Second, as you will see in the third article in this series, the new testing frameworks now know how to introspect assert statements to inspect the condition that made the test fail, which means that a bare assert statement can now lead to test failure messages that are just as informative as the results of calling the old methods like assertEqual().

Finally, even if assertEqual() were still necessary, it would surely be simpler and more Pythonic to import such a function from a testing module, instead of using class inheritance merely to make functions available! You will see below, in fact, that when both py.test and nose want to make additional routines available to support tests, they simply define them as functions and expect users to import them into their code.

Of course, when authors actually need setup and teardown routines that cache state for later use in test cases, unittest subclasses still make eminent sense, and both py.test and nose fully support them. And many Python tests these days are written as doctests, which are supported by Python’s standard library and need not make use of either functions or classes:

Doctest For The Above Example

The truth values in Python, named "True" and "False",
are equivalent to the Boolean numbers one and zero.

>>> True == 1
>>> False == 0

But when programmers want to write simple test code without all the verbiage involved in a doctest, then test functions are a wonderful way to write. Above all, test functions vastly enhance what might be called the writability of tests. Instead of making each programmer remember, re-invent, or copy the test scaffolding from the last test he wrote, the new conventions enable a Python programmer to write tests as one usually writes Python code: By simply opening an empty file, and typing!

Framework-specific conveniences

Both py.test and nose provide special routines that make writing tests easier. You might say that they each allow you to write tests using their own particular dialect of convenience functions. This can make test writing simpler and less error-prone, and also result in test code that is shorter and more readable. But using these routines also carries an important consequence: your tests are then tied to the framework whose functions you are using.

The trade-off is one of convenience versus compatibility. If you write all of your tests from the ground up using only the clunky standard Python unittest module, then they will work under any testing framework you choose. Going a step further, if you adopt the simpler and sleeker practice of writing test functions (as described above), then your tests will at least work under both py.test and nose. But if you start using features peculiar to one testing framework, then a good deal of rewriting might be necessary in the future if another one of the frameworks develops important new features and you decide to migrate.

Both py.test and nose provide an alternative for the assertRaises() method of TestCase.

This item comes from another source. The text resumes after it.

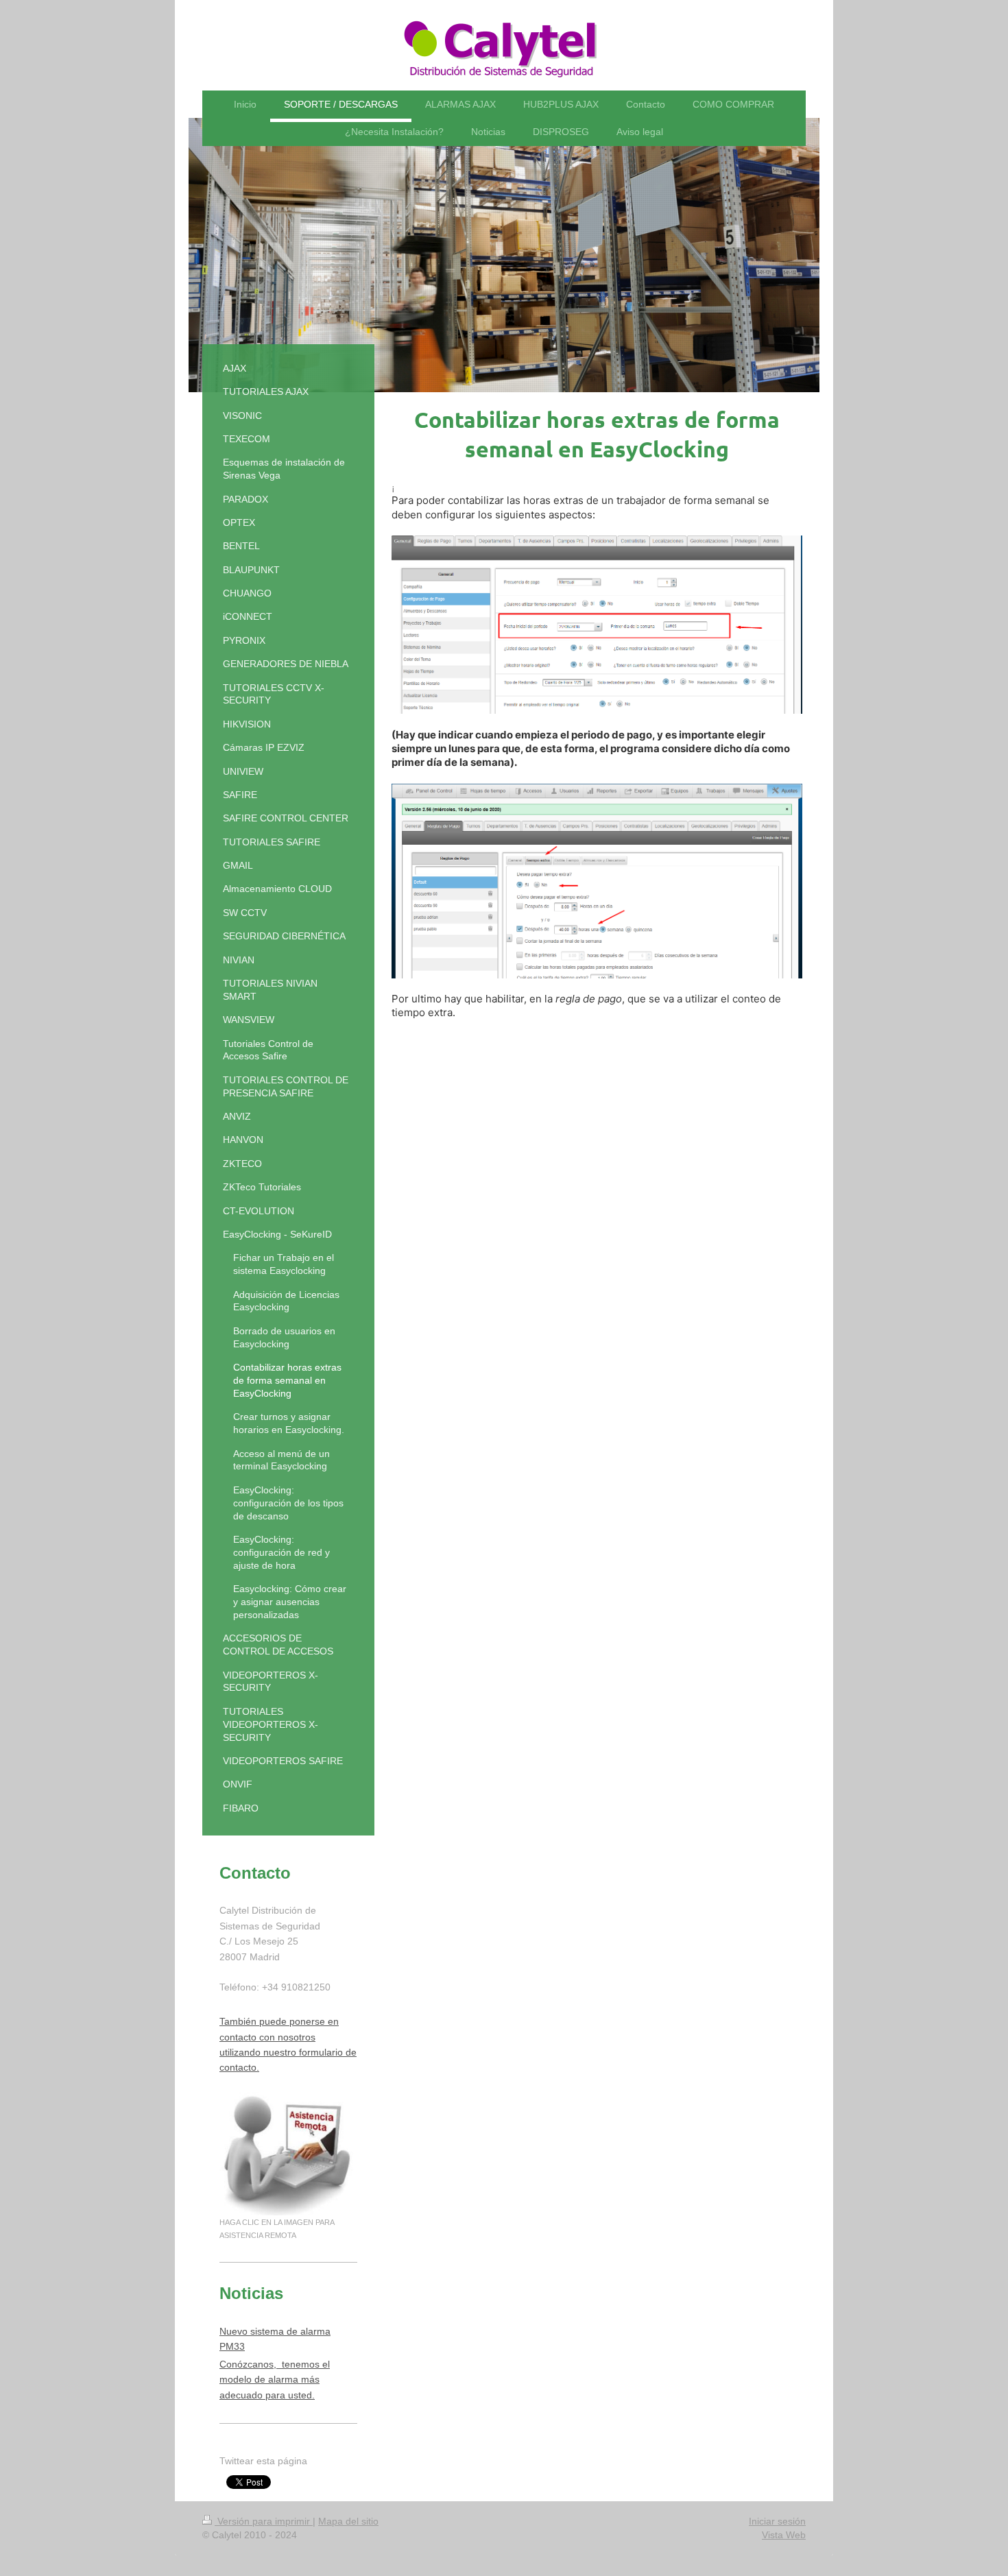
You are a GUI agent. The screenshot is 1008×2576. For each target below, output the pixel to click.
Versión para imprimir (264, 2521)
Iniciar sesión (777, 2521)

The version provided by py.test is a bit fancier, because it can also accept a string to execute, which is more powerful because you can test expressions that raise exceptions rather than only function calls:

# conveniences.py
import math

import py.test
py.test.raises(OverflowError, math.log, 0)
py.test.raises(ValueError, math.sqrt, -1)
py.test.raises(ZeroDivisionError, "1 / 0")

import nose.tools
nose.tools.assert_raises(OverflowError, math.log, 0)
nose.tools.assert_raises(ValueError, math.sqrt, -1)
# No equivalent for third example!

Beyond the testing of exceptions, however, the two frameworks part ways. The only other py.test convenience seems to be a function to determine whether a particular call triggers a DeprecationWarning:

py.test.deprecated_call(my.old.function, arg1, arg2)

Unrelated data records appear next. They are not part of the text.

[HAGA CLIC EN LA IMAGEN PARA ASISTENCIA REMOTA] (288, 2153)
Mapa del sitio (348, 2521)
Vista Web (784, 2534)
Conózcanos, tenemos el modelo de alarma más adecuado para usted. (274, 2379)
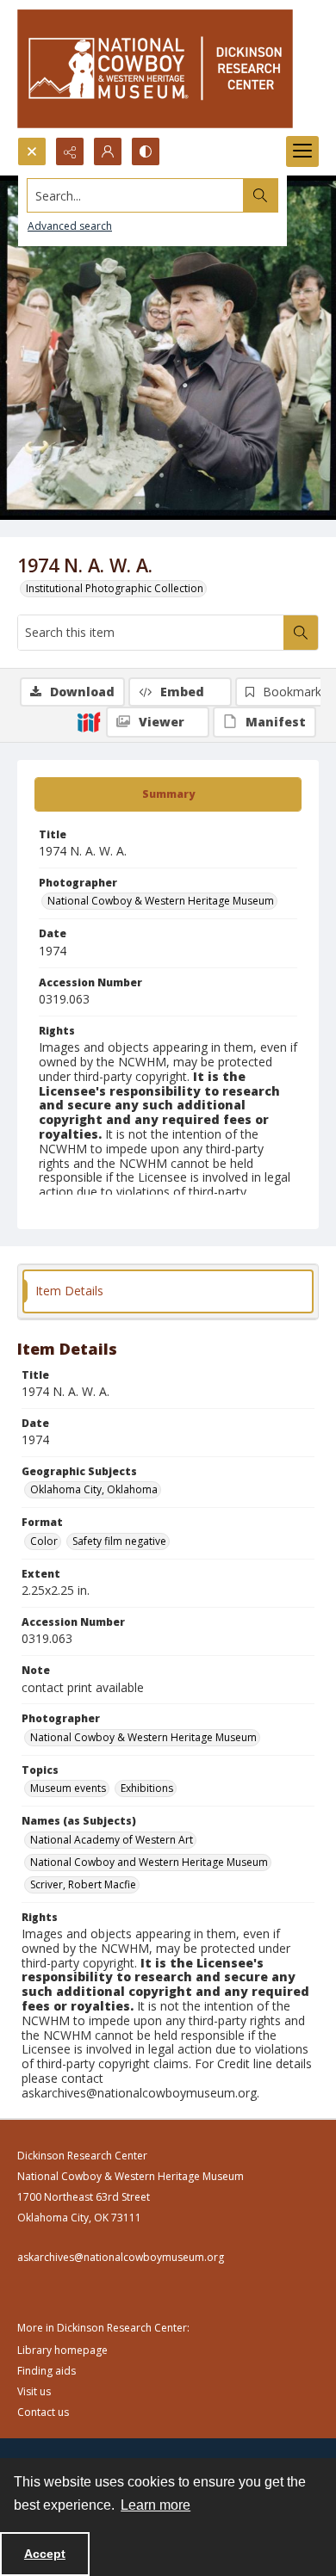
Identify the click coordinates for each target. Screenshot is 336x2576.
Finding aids (46, 2370)
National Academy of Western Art (111, 1839)
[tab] (168, 794)
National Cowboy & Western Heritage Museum (160, 900)
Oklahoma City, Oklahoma (94, 1489)
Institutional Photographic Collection (114, 588)
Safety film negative (119, 1541)
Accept (44, 2554)
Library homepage (62, 2350)
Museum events (68, 1788)
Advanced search (70, 226)
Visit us (34, 2391)
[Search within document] (300, 632)
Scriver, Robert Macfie (83, 1884)
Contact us (43, 2412)
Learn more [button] (155, 2505)
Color (44, 1541)
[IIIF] (89, 721)
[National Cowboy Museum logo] (155, 68)
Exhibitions (147, 1788)
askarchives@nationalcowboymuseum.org (120, 2257)
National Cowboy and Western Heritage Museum (149, 1862)
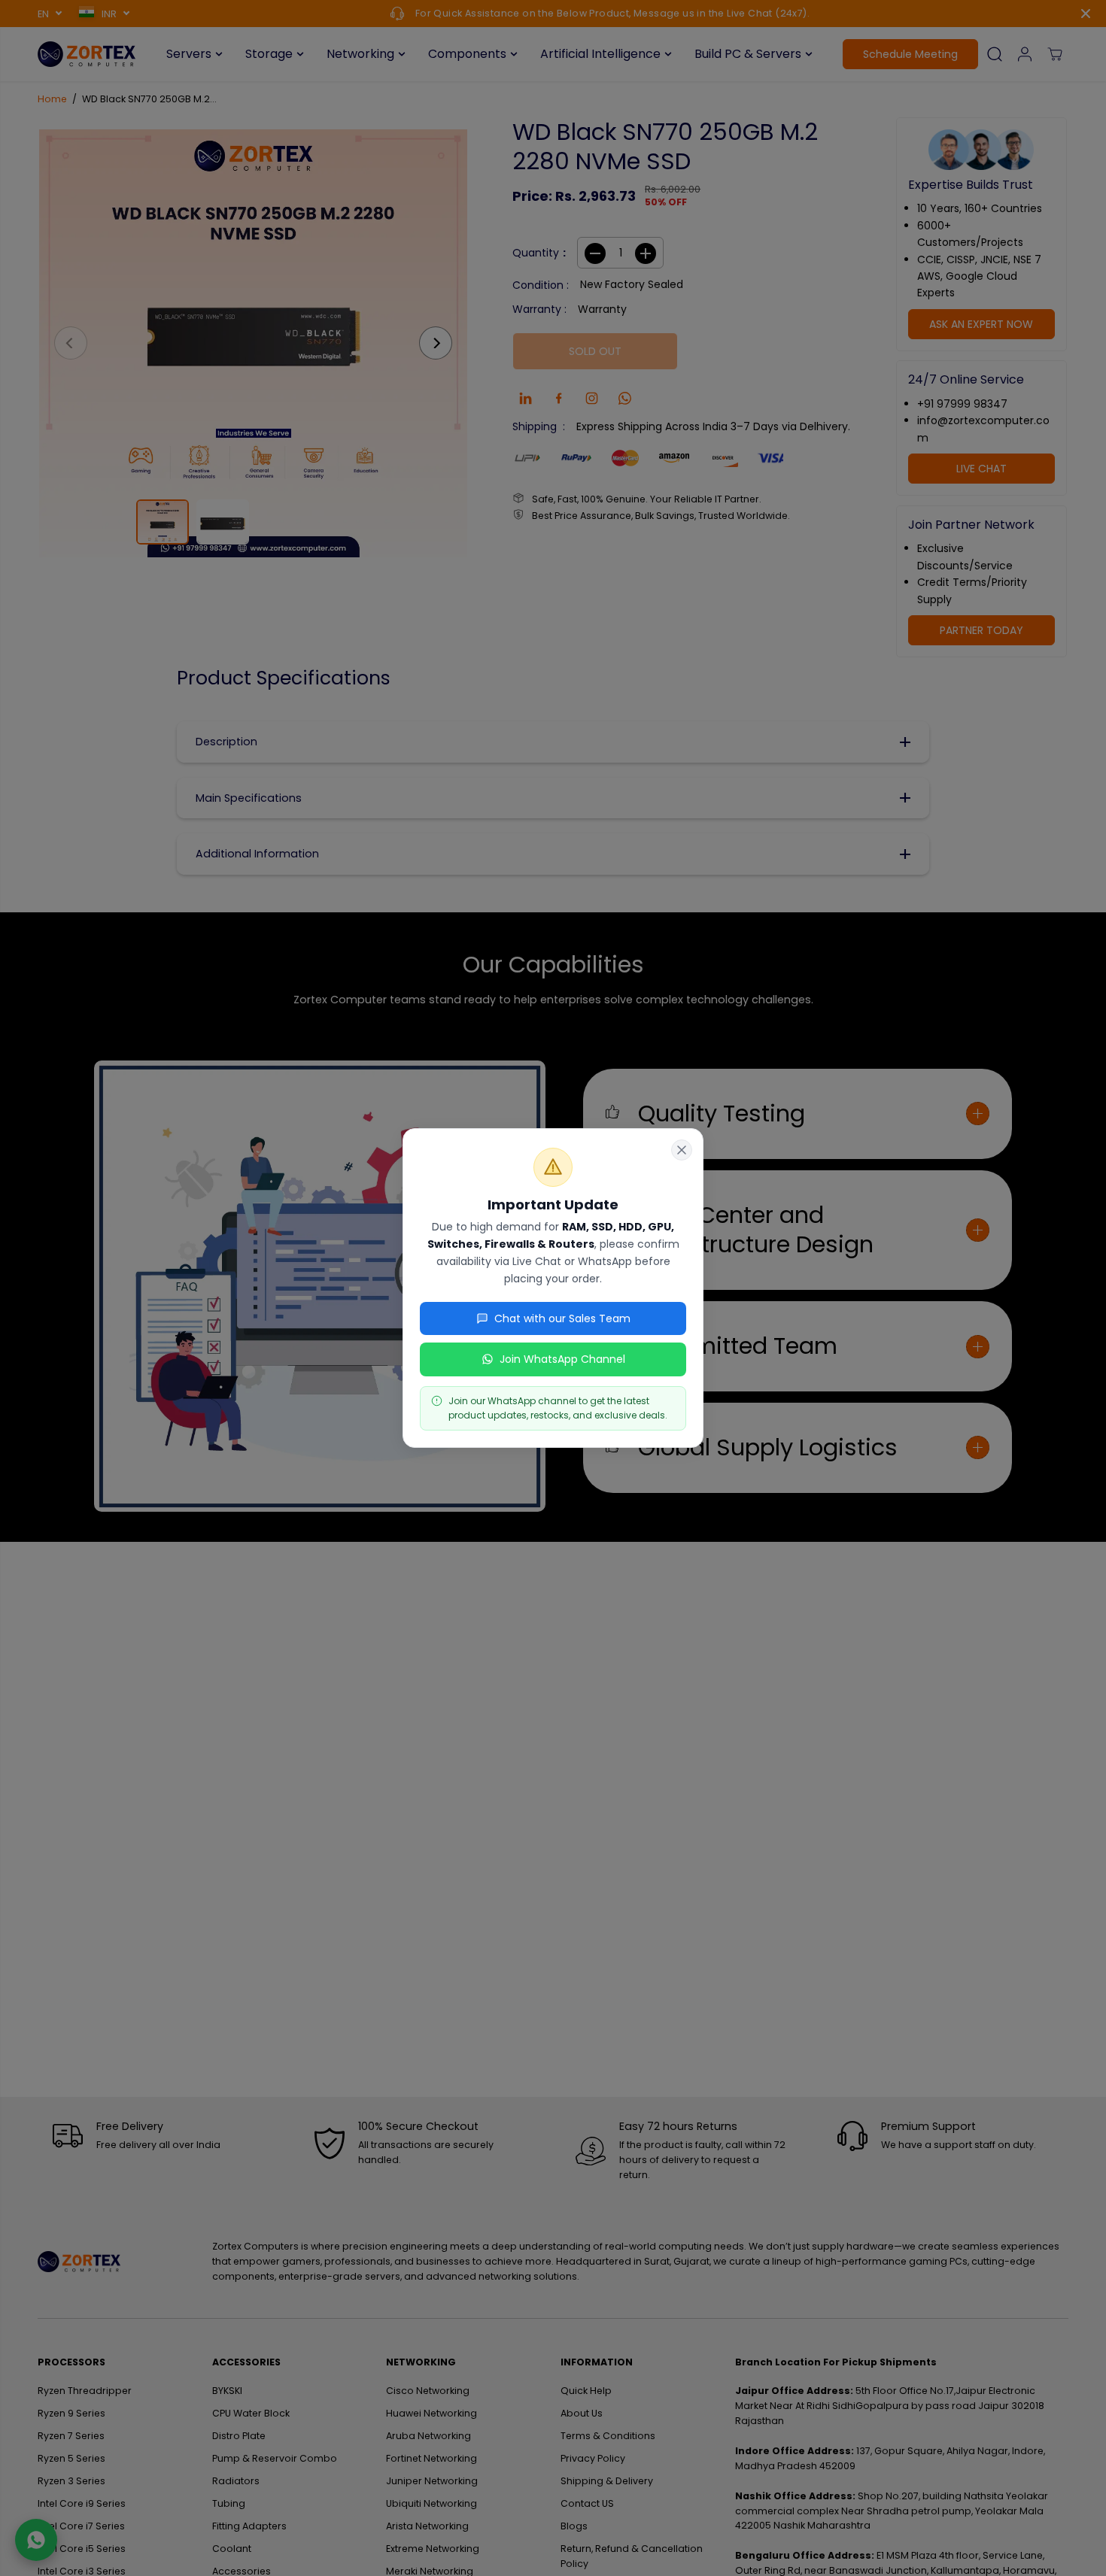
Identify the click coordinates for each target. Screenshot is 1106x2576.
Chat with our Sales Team (562, 1318)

On the other hand, nose seems to have a quite rich set of assertion functions, both for cases where you want to avoid a bare assert statement, and where you need to do something more complicated. You should consult its documentation for details, but here is a quick synopsis of the possibilities offered by nose.tools:

# nose.tools support functions for writing tests

assert_almost_equal(first, second, places=7, msg=None)
assert_almost_equals(first, second, places=7, msg=None)
assert_equal(first, second, msg=None)
assert_equals(first, second, msg=None)
assert_false(expr, msg=None)
assert_not_almost_equal(first, second, places=7, msg=None)
assert_not_almost_equals(first, second, places=7, msg=None)
assert_not_equal(first, second, msg=None)
assert_not_equals(first, second, msg=None)
assert_true(expr, msg=None)
eq_(a, b, msg=None)
ok_(expr, msg=None)

The routines above that check for an approximate value are especially important when dealing with floating-point results, if you want to write tests flexible enough to succeed on Python implementations with subtle differences in their handling of floating point.

Distributed testing

Tests seem to get run more and more often these days. The practice of continuous testing has now been adopted in many shops, where project tests are run with every check-in to the team’s version-control system. And as test-driven development grows in popularity, many developers now write and run the tests for a new module before they even bring up their editor to start writing the module’s code. If tests take a long time to run, then they can become an important roadblock to developer productivity.

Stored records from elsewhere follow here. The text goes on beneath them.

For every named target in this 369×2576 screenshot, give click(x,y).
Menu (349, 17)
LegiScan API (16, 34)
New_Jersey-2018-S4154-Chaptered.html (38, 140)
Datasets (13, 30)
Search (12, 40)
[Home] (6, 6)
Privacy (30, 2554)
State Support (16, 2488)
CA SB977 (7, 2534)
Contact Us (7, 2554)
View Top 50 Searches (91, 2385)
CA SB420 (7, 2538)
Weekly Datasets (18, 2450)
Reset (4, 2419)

It is therefore an advantage to be able to bring as much computing power as possible to bear against the task of running tests. On a small scale, this can mean running multiple testing processes to take advantage of all of the CPU cores on your machine. For larger projects, whole farms of test machines are configured, either using dedicated servers ready to run tests in parallel, or even using the combined idle time of all of the developer’s workstations together.

In the area of parallel and distributed testing, the three testing frameworks the article looks at have quite significant differences:

  • The zope.testing command line has a -j option that specifies that several testing processes should be started instead of all tests being done in the same process. Since each process can run on a different CPU core, running -j 4 on a four-CPU machine would allow all four CPUs to be active in running tests at once.
  • The nose project reports that they have support for parallel tests now committed to their project trunk, but normal users will have to wait for the next release before trying it out.
  • The py.test tool not only supports a multiprocessing option (-n) for running on several CPU cores like zope.testing, but it actually has the tools to distribute tests among an entire farm of test servers.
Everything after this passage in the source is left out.